Por Eduardo Souza Cunha [1]

As cenas iniciais de Zona de Interesse já dão o tom do longa-metragem. Durante quase três minutos, o espectador vê apenas o lento apagamento do título do filme, seguido de um completo breu. O que resta a acompanhar é o som, que nos leva a um aumento da tensão. Prestes a se tornar incômoda, ela diminui quando escutamos cantos de pássaros e passamos à cena seguinte de uma família repleta de crianças e bebês divertindo-se na beira de um rio. Nesse início, destacam-se dois enunciados do filme. Trata-se, primeiro, de um aviso: para notar o essencial não basta estar atento apenas ao olhar, mas também ao que foi invisibilizado. O segundo ponto é uma mostra da aproximação entre o angustiante e o familiar e da ambígua relação entre o intimidante e a intimidade, sensações que nos acompanham até o final.

Dirigido por Jonathan Glazer, o longa-metragem aborda o Holocausto sem mostrar uma cena explícita dos campos de concentração. O enfoque está no cotidiano da família Höss, habitante de uma luxuosa casa que divide muros com Auschwitz. Durante todo o filme, nosso olhar nunca é direcionado para o lado de lá do muro cinzento; observamos apenas o lado de cá, a pequena mansão com seu amplo quintal, incluindo jardim e piscina. A vida mais que confortável da família vem da posição do pai Rudolf, o chefe da administração de Auschwitz a partir de 1940. Sob seu comando, o campo de concentração se tornou um eficaz sistema de extermínio, chegando ao ponto de ser ampliado a três campos. Sua trajetória foi notada pela Inspetoria de Campos de Concentração da SS, que promove Höss a um cargo em Berlim em 1943, obrigando-o a se afastar da sua esposa Hedwig, que decide permanecer ao lado de Auschwitz com os cinco filhos. O retorno de Rudolf ocorre no ano seguinte, quando ele chefia a matança de mais 400 mil judeus húngaros em um período de dois meses na chamada “Operação Höss” [2].

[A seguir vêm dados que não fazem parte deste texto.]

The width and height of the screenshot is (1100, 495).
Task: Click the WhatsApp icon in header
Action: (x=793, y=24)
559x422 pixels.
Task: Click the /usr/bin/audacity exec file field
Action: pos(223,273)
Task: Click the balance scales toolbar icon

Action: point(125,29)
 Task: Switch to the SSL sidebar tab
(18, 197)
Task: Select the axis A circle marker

O Holocausto está presente ao longo de todo o filme, mas sempre no pano de fundo. O enredo foca em cenas banais do dia a dia na casa: jantares de família, crianças brincando, adolescentes se beijando, o controle de Hedwig sobre o trabalho doméstico, a visita da sua mãe, Rudolf colocando seus filhos para dormir e assim por diante. É nos detalhes que o Holocausto aparece, como em sons de tiros e gritos ou no fogo dos fornos crematórios que clareia a madrugada. Glazer explicitou suas intenções. “Há um filme que você vê e há um filme que você ouve”, disse o diretor inglês. Em Zona de Interesse, deixar o Holocausto para além do vísivel é representar a invisibilidade produzida pelo nazismo para seguir seus crimes hediondos. Aliás, essa intenção está presente até mesmo no nome do filme, baseado no livro homônimo escrito por Martin Amis. “Zona de Interesse” ou “Área de Interesse do Campo de Concentração de Auschwitz” era o nome dado à área de cerca de 40 km² que circundava os três campos e onde circulavam somente pessoas autorizadas, criada para encobrir as execuções em massa. A tranquila vida dos Höss só é possível por meio desse processo de invisibilidade.

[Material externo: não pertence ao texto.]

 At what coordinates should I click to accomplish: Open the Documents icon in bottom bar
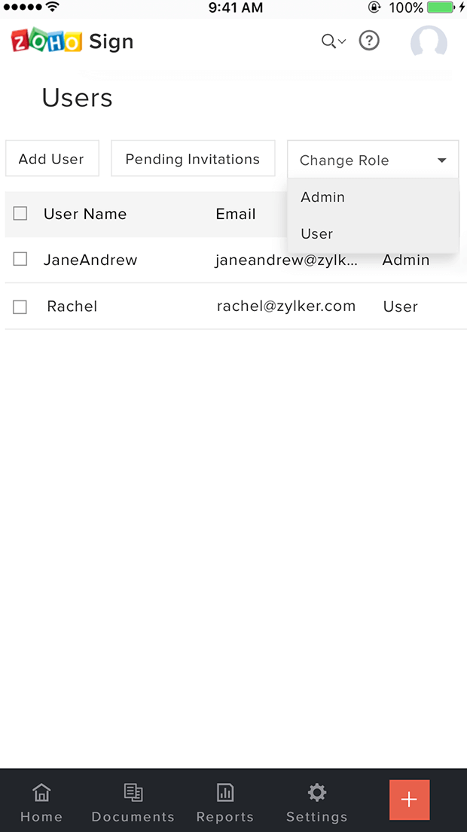[x=133, y=793]
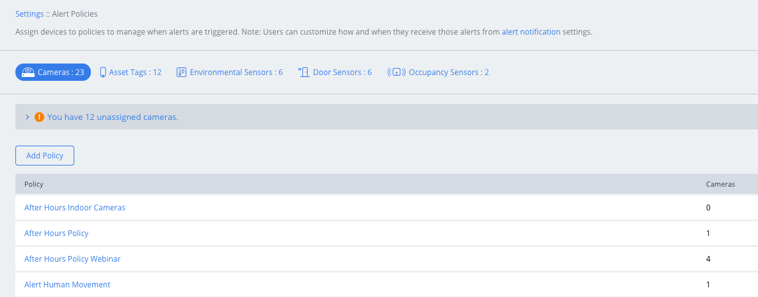Switch to the Asset Tags tab
The image size is (758, 297).
click(x=131, y=72)
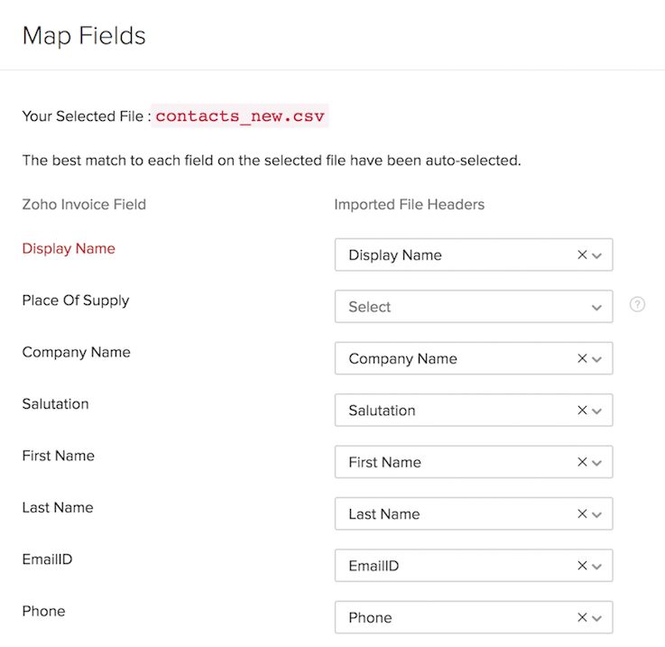Clear the Display Name mapping with X icon
This screenshot has height=647, width=665.
point(582,255)
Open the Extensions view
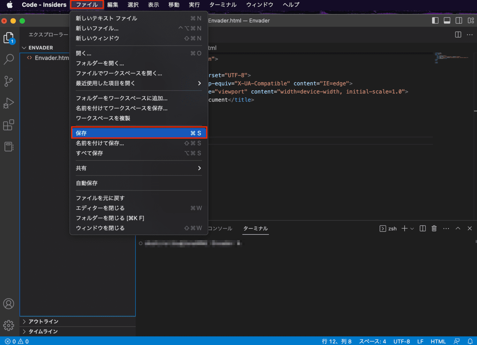The image size is (477, 345). (8, 125)
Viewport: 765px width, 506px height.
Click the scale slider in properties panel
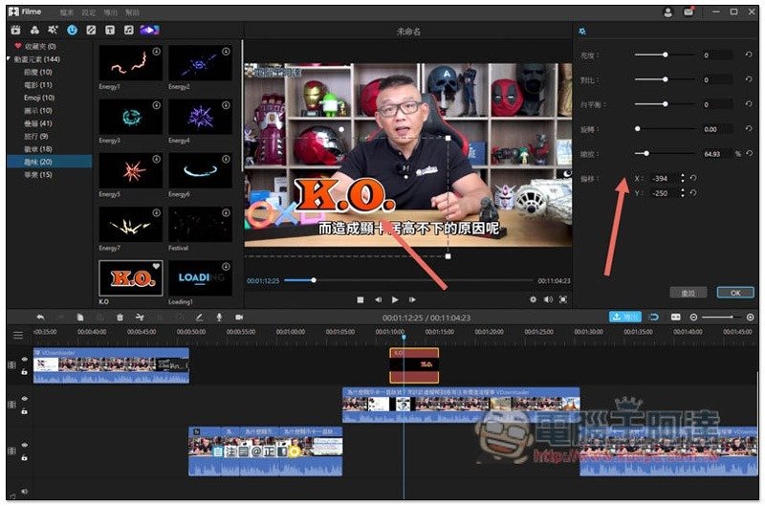point(647,153)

Nesse sentido, o filme traz uma nova representação da tese da “banalidade do mal”, de Hannah Arendt. Para isso, Glazer não tratou o nazismo como algo excepcional, fora do tempo histórico. “Eu queria humanizá-los, queria desmantelar a ideia de que são anomalias, quase sobrenaturais”, afirmou em entrevista ao New York Times [3]. Para isso, uma das estratégias foi espalhar dezenas de câmeras na casa onde se passou a filmagem. As câmeras rodavam simultaneamente e os atores não sabiam o que estava sendo filmado, de que ângulo ou de que local. Assim, produziu-se uma humanização a partir da trivialidade das cenas. A humanização dos nazistas presente no filme não é em nada negligente com seus crimes. Está claro que o cotidiano da casa dos Höss está vinculado com a desumanização presente do outro lado do muro. Afastando-se de interpretar o nazismo como uma anomalia, a decisão de mostrar o dia a dia dos Höss produz identificações com a nossa própria banalidade, fazendo-nos pensar que o convívio muro a muro com o horror não apenas foi possível, como ele é hoje em dia.

É aí que mora o infamiliar no Holocausto. Em 1919 Freud abordou esse afeto no ensaio Das unheimliche [4]. Ao longo do texto são apresentadas três partes nas quais se busca analisar a sensação angustiante surgida da ambígua relação entre o estranhamento e a identificação. Na primeira parte, há um panorama etimológico do termo unheimlich, originado do oposto heimlich. Na ampla gama de possibilidades de significados – não à toa é um dos textos de Freud com maior variedade de traduções – nota-se quatro eixos de oposição entre o familiar (heimlich, referente ao doméstico, o universo íntimo, o próximo, o que é compartilhado por poucos e ao humano) e o infamiliar (unheimlich, referente à rua, o universo público, o distante, o que é revelado a todos e a falta de vida) [5]. Freud nota que os dois polos dentro dessa polissemia têm uma relação instável entre si, sendo comum um significado originado em um deles deslizar para a cadeia significante do outro. Essa instabilidade, que muitas vezes desemboca na separação turva entre o familiar e o infamiliar, é o tema da segunda parte do ensaio. A abordagem passa para uma análise de obras literárias, cujo centro é ocupado pelo conto O Homem de Areia, do escritor alemão E.T.A. Hoffmann. Não é trivial que a seleção das obras tenha como foco a literatura de horror. Freud destaca que a inquietação nascida diante de algo novo e intimidador é, na verdade, o reconhecimento de algo íntimo que foi recalcado gerando, ao mesmo tempo, um distanciamento e uma aproximação.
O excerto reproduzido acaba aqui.